Godkin, James (1806–79), Congregational minister, writer, and journalist, was born at Gorey, Co. Wexford, possibly to William and Hester Godkin, whose sons Edward and William were baptised in Christ Church (Church of Ireland), Gorey, in 1809 and 1812. His family was comfortably off, and Godkin received a good education. He was said to have made in his teens ‘a brief excursion into the catholic church, to which he did not belong, and from which he soon returned’ (Campbell, IBL, ii (1911), 117). He then thought of ordination as a Church of Ireland clergyman, but became a minister of the Congregational church at Armagh in September 1834; the Irish Evangelical Society sent him in that year as a missionary among catholics in Connacht. His first published work, described as ‘by the Rev. James Godkin, formerly a Roman Catholic’, was A guide from the church of Rome to the church of Christ (1836; 2nd ed., also 1836; 3rd ed., 1845). He founded (April 1838) a weekly newspaper, the Christian Patriot, in Belfast, the aim of which was to reconcile catholic and protestant, while covering national and international affairs. Despite initial mutual prejudice, Godkin and Charles Gavan Duffy (qv) gradually became friends during Duffy's stay as a newspaper editor in Belfast. On the failure of his Belfast newspaper (1840) Godkin moved to Derry and became editor of the Derry Standard. He increasingly came to believe that Gavan Duffy's political views were correct, and in 1844, he won third prize for an essay, ‘The rights of Ireland’, using the pseudonym ‘A protestant clergyman’, in an essay competition promoted by the Repeal Association. In his essay Godkin explored the possibility of reestablishing an independent Irish parliament, but asserted that this should only be done by constitutional means and only when Irish protestants agreed to it, and that such a parliament should ensure that no church be established or endowed in Ireland. The essay was published in the collection Essays on the repeal of the union by James Duffy (qv) (1845). As a result of the political stance revealed in the essay, the Irish Evangelical Society terminated Godkin's involvement in their activities. Thomas Davis (qv) found him work on the Freeman's Journal.

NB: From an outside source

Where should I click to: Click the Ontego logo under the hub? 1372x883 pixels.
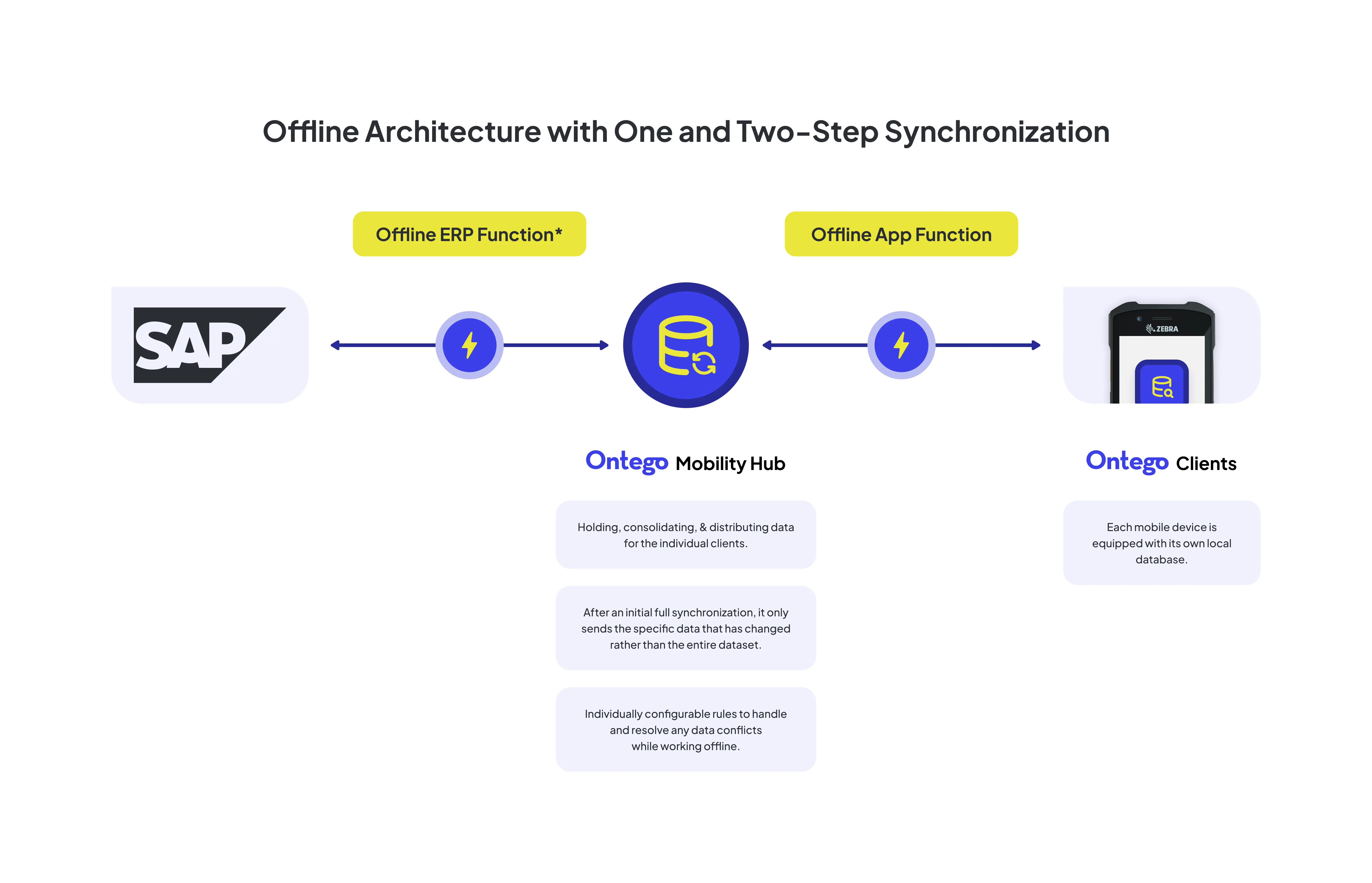coord(627,461)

Godkin hoped to secure employment as a professor in the new Irish college at Maynooth, but was disappointed in this, and in 1847 went to London, where he became a leader-writer for provincial journals and a contributor to reviews. He formally left the ministry (1848), returned to Ireland (1849), and was editor of the Dublin Daily Express for ten years and Dublin correspondent for the London Times for seven years. From 1850 he was increasingly interested in the land question and was active on behalf of the Tenant League. In June 1868 he launched in Dublin the National Review, a monthly Irish equivalent of the Spectator or the Saturday Review. By the fourth issue the National Review had become a weekly, but it closed by the end of the year, following the Liberals’ election success. ‘The battlefields of ‘98’, historical essays on the 1798 rebellion, appeared in the Review, and contained a good deal of traditional and hitherto unpublished material; Godkin intended to publish a volume on the rising in Ulster, but it never appeared. In 1869, as a special commissioner for The Times, he travelled widely in Ulster and the south of Ireland. making observations on the system of landholding in different parts of the country. His writings on agrarian reform for The Times were widely read and influential, as was his writing on church reform.
Godkin's reflections on Irish history and on his contacts with tenant farmers were published as The land-war in Ireland (1870), in which he made use of evidence supplied by J. A. Froude (qv), J. P. Prendergast (qv), and the Rev. C. P. Meehan (qv). He concluded that the way to resolve ancient injustices and contemporary unrest lay through the implementation of Gladstone's land bill. Godkin's other major works included Apostolic Christianity: or, the people's anti-dote [sic] against Romanism (1842), Education in Ireland: its history (1862); Ireland and her churches (1867), in which he argued strongly for church equality and security of tenancy; and A religious history of Ireland, primitive, papal, and protestant (1872). In 1871, with John A. Walker, he published The new handbook of Ireland: an illustrated guide (468 pp.). He was awarded a civil list pension in 1873 for services to literature; in that year he published an Illustrated history of England from 1820 to the death of the prince consort. He died 2 May 1879 in Upper Norwood, Surrey.
He married (c.1830) Sarah, daughter of Anthony Lawrence, landowner, from Moyne, Co. Wicklow. One of their two sons was Edwin L. Godkin (qv); there were also three daughters.